1652 is the year most commonly accepted when the Quakers (The Society Of Friends) came together as an organised movement.

Children of the Light

It was in 1647 that a scattered flock of independent Seekers came together, began calling each other 'Friend' and named themselves the Children of the Light.

They were led by the 27 year-old George Fox. Fox was the son of a Leicestershire weaver and, living in times of social upheaval and war, was one of many people who found themselves questioning the chaos of the age. He became a Seeker and formed a small circle of followers.

As a result of these turbulent years many dissenting groups had emerged, largely for religious or political reasons. Fox and the Children of the Light were one such group and travelled mostly around northern England to preach their message.
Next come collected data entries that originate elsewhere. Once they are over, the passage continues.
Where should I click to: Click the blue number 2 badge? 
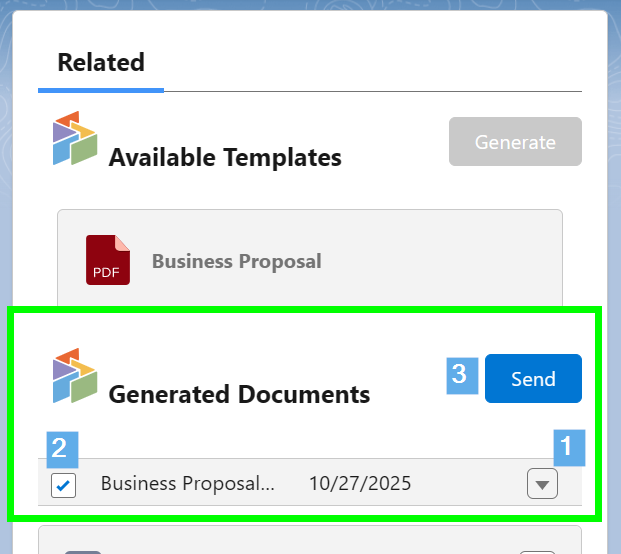[59, 447]
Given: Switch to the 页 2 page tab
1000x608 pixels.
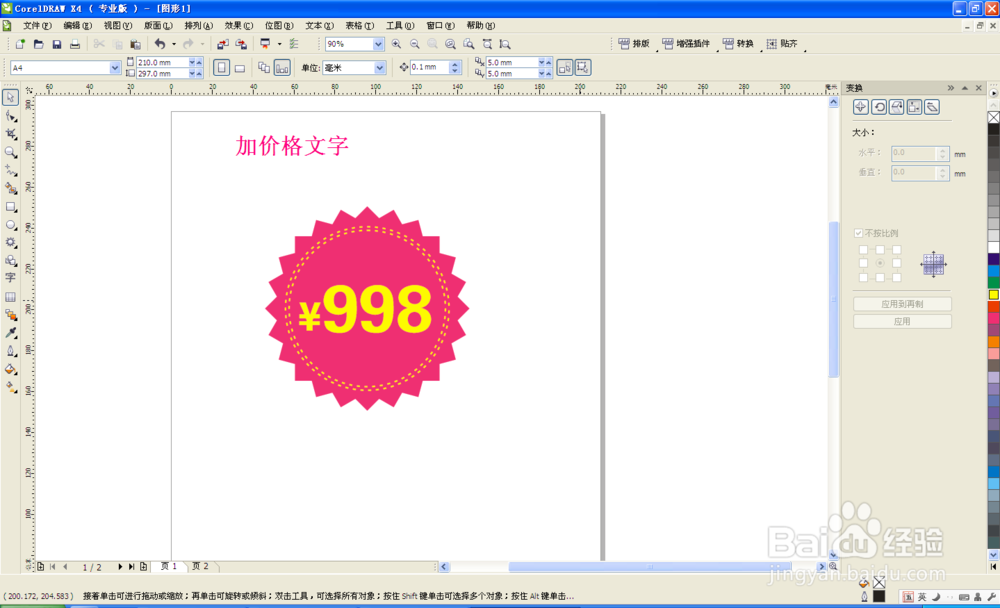Looking at the screenshot, I should tap(202, 565).
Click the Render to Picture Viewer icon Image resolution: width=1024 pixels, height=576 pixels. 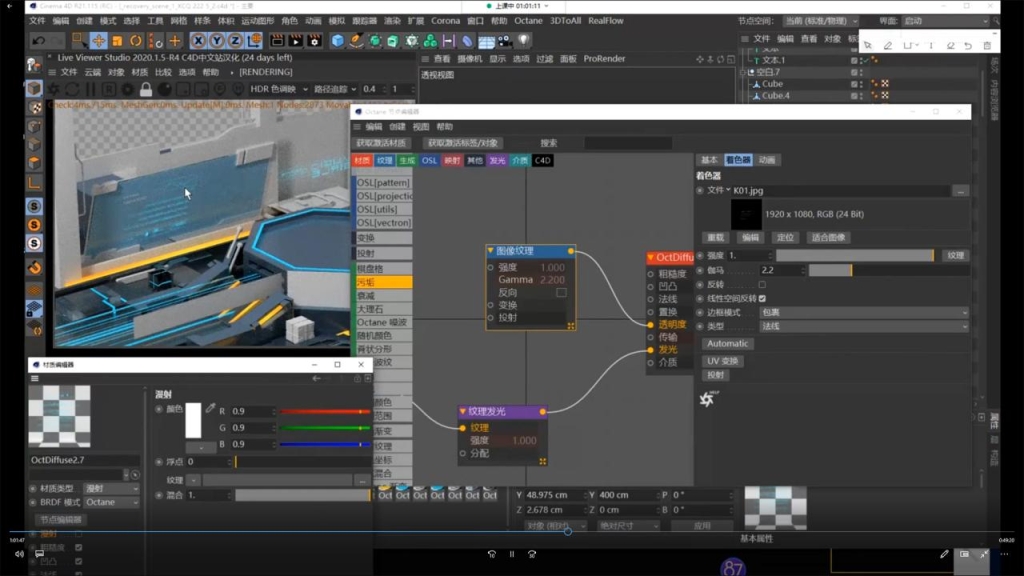296,41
The message they preached was that clergy from the Church of England were unnecessary for a person to experience God, who was present within everyone. If clergy were unnecessary, then so too was paying tithes, a tax to the Church.

Such rebellion against the religious establishment led to the trial of George Fox for blasphemy in 1650. Fox is said to have told the judge after the guilty verdict that he should “Tremble at the word of the Lord”. In reply, the judge mockingly called Fox and his followers in court “Quakers”.
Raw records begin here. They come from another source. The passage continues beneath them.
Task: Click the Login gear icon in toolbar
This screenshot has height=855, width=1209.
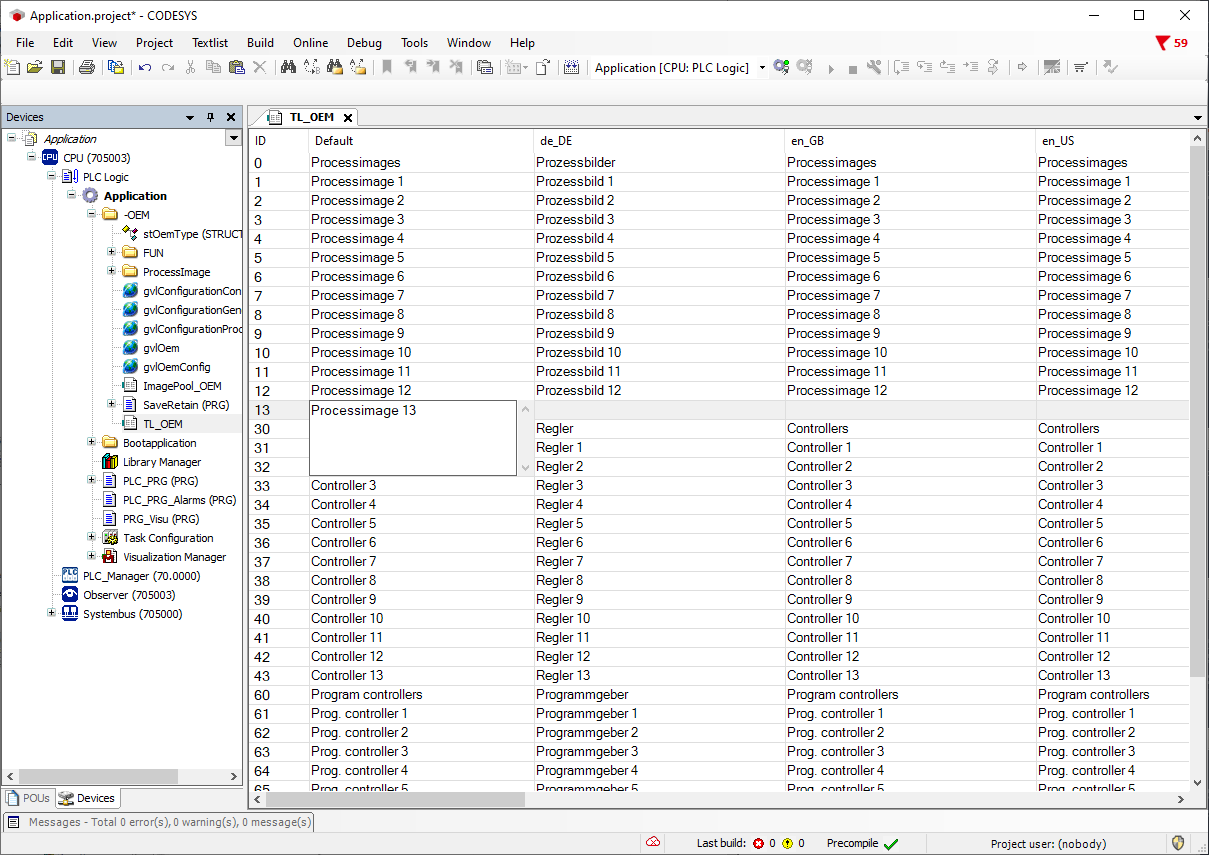Action: 781,68
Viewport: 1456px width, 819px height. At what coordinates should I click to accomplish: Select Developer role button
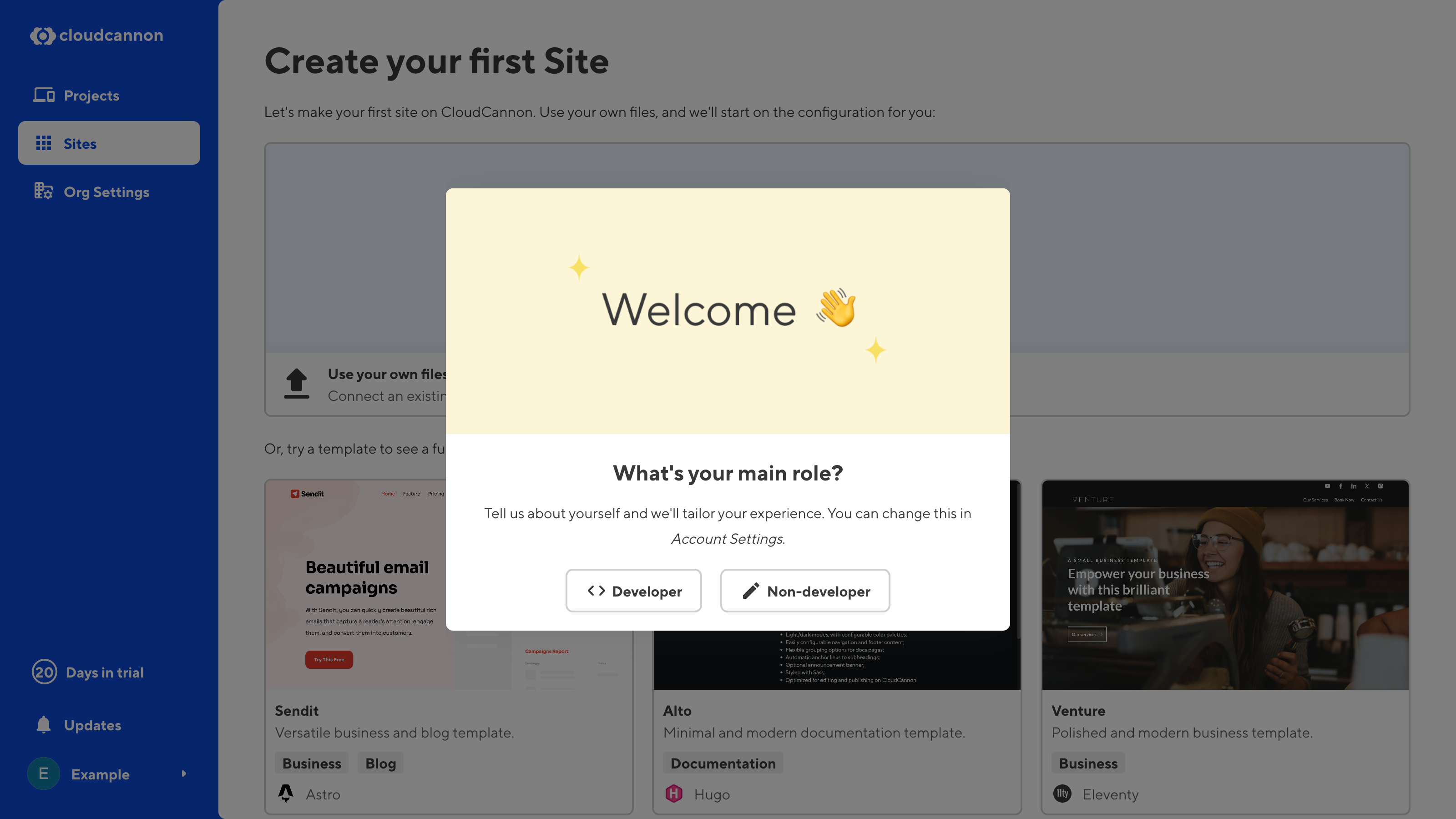pos(633,590)
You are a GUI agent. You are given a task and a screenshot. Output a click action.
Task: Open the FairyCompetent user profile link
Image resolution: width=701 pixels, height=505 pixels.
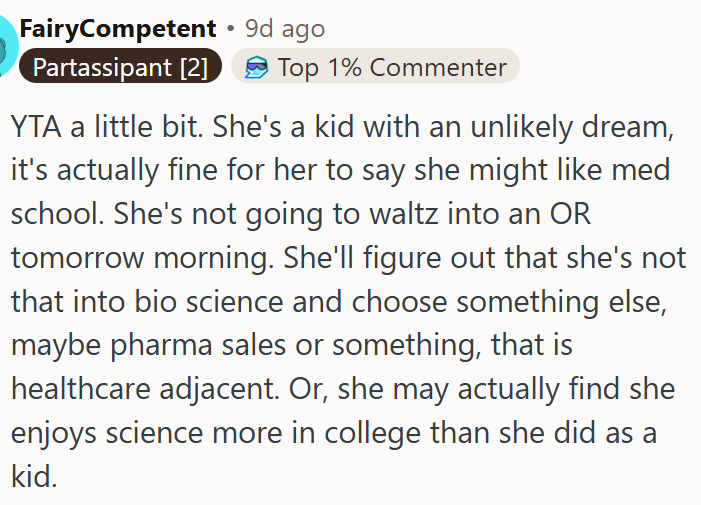(x=118, y=29)
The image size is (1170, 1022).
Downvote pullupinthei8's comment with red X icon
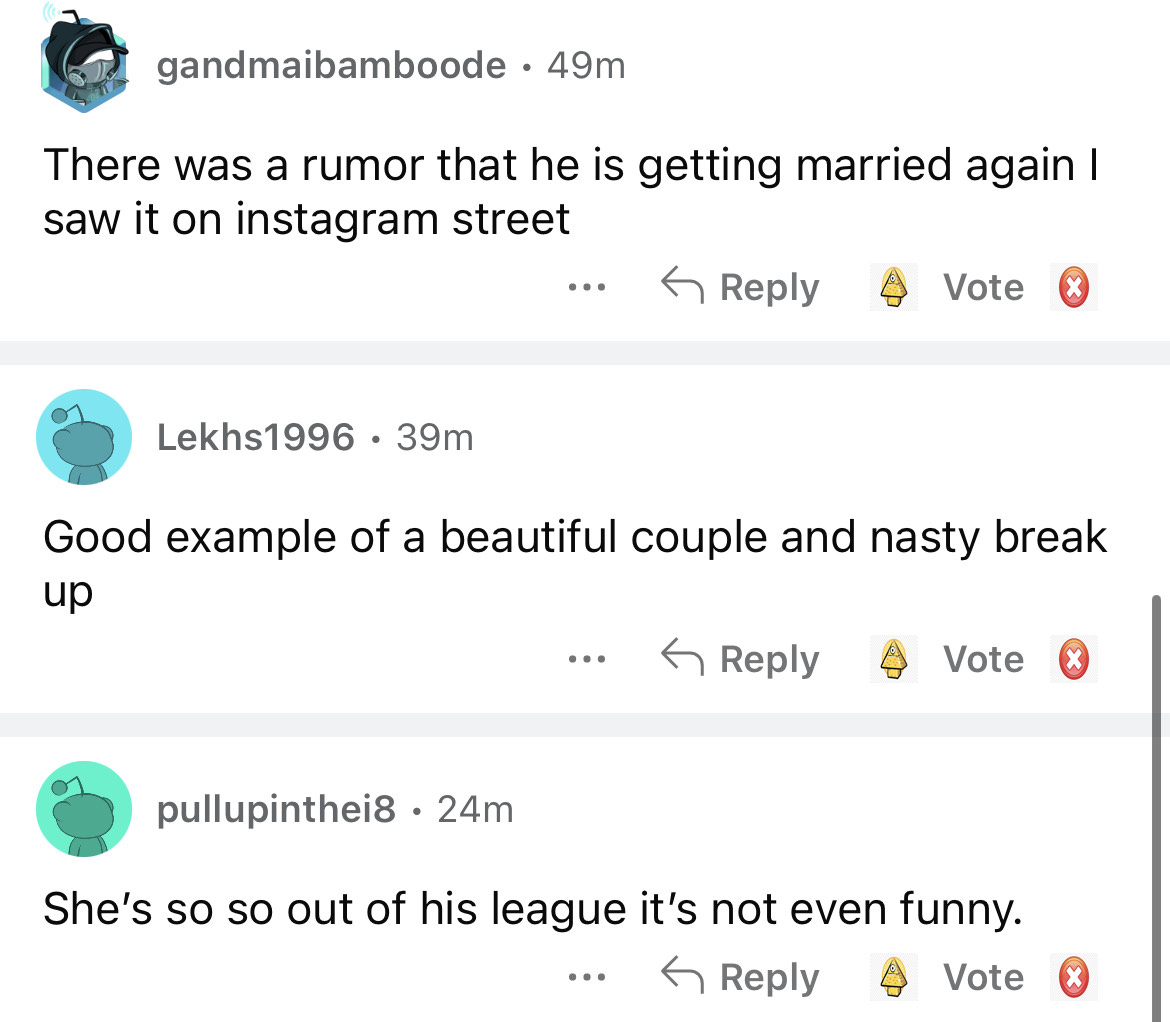1074,977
It is also likely that Friends had been called “Quakers” before this because of ecstatic shaking during worship, but the judge’s taunt ensured the name endured.

In 1652, with the bloody civil war over, Fox and the Children of the Light met with the Westmorland Seekers in Cumbria. Here Fox climbed Pendle Hill and recorded in his journal that “the Lord let me see in what places he had a great people to be gathered”.
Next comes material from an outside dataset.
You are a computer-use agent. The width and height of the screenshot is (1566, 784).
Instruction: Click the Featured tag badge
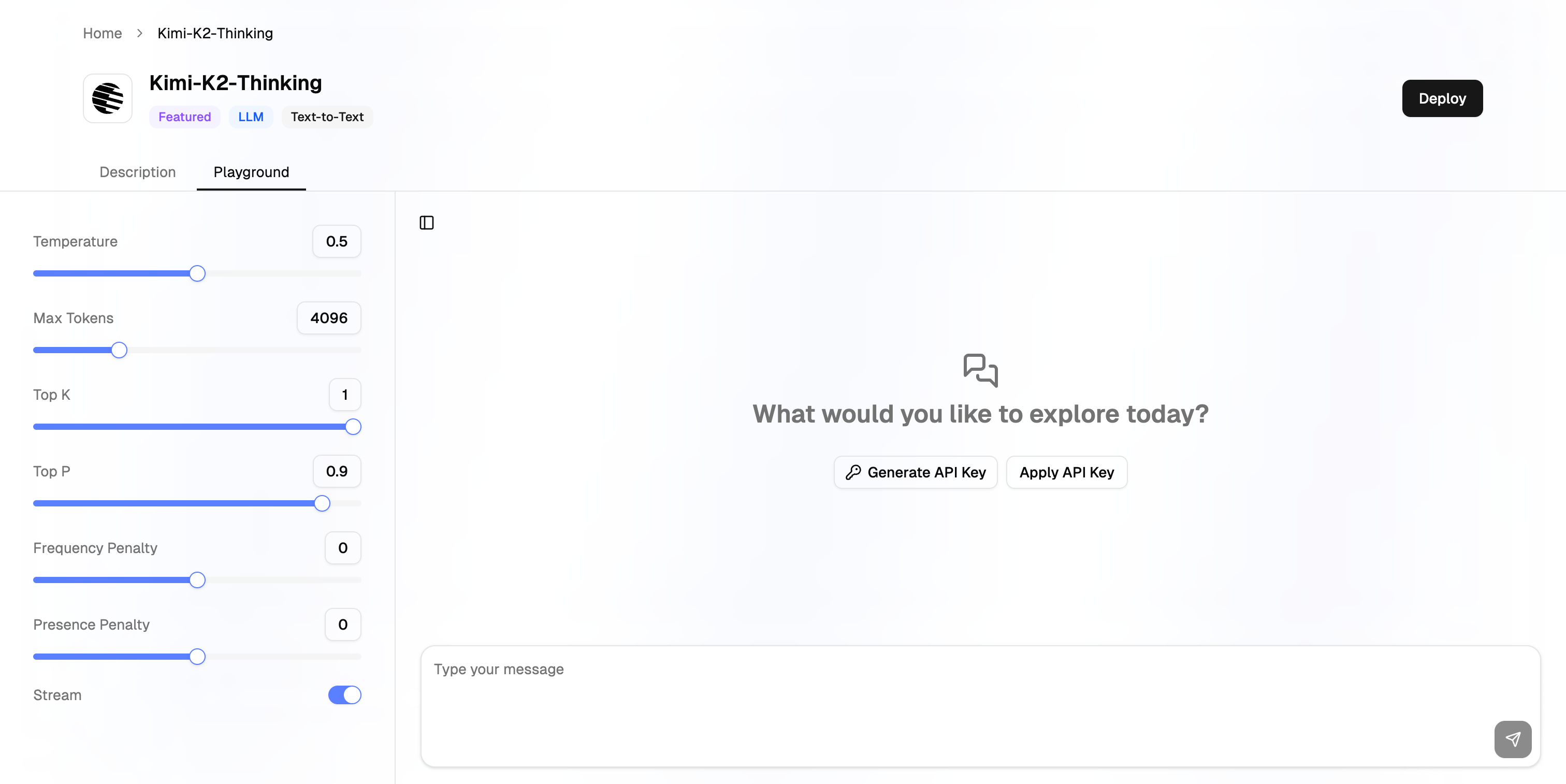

A few days later the Westmorland Seekers arranged a gathering of more than 1,000 people from across the region to hear Fox, now labelled a “Quaker”, speak. The place was Firbank Fell in Cumbria, where he is said to have preached for more than three hours. Many Seekers subsequently became Friends.

First generation Friends

By 1660 there were an estimated 60,000 Quakers in Britain, representing around 0.75% of the population. By contrast groups such as the Levellers and Diggers had been suppressed until they faded from existence. These 60,000 Friends became known as the first generation because they stood at the birth of Quakerism and passed the faith to later generations.

One reason for this rapid growth was their use of the printing press. In the first three decades of Quakerism, Friends pamphlets accounted for around 9% of all known titles published in England. This was remarkable for a group numbering less than 1% of the population. Many of these pamphlets survive and are held at the Library of the Society of Friends.

Quakerism soon crossed the Atlantic. Mary Fisher and Ann Austin were the first known Friends to reach the New World. They travelled from England to Barbados in 1655 and then on to the Massachusetts Bay Colony to spread Quaker beliefs among settlers.

In Puritan run Massachusetts the two women were persecuted, imprisoned, and had their books burned. Because of Puritan intolerance, Friends eventually left the colony and moved to the more tolerant settlement in Rhode Island. Massachusetts Bay later outlawed Quakerism and went on to hang four Friends in Boston, including Mary Dyer.

Between 1675 and 1725 an estimated 23,000 Quakers left England for America, deliberately avoiding Massachusetts. In 1682 William Penn founded Pennsylvania as his 'holy experiment' and promoted it as democratic and tolerant of all faiths.

The same year 23 ships carrying roughly 2,000 settlers crossed the Atlantic and sailed up the Delaware River to join Penn’s new colony. Alongside Quakers, the settlement became a refuge for minority religious groups from Germany, Holland, Scandinavia, and Britain.

By the end of the 17th century the radical roots of Quakerism had taken hold, survived the English Revolution, flourished in the New World and proved impossible to weed out.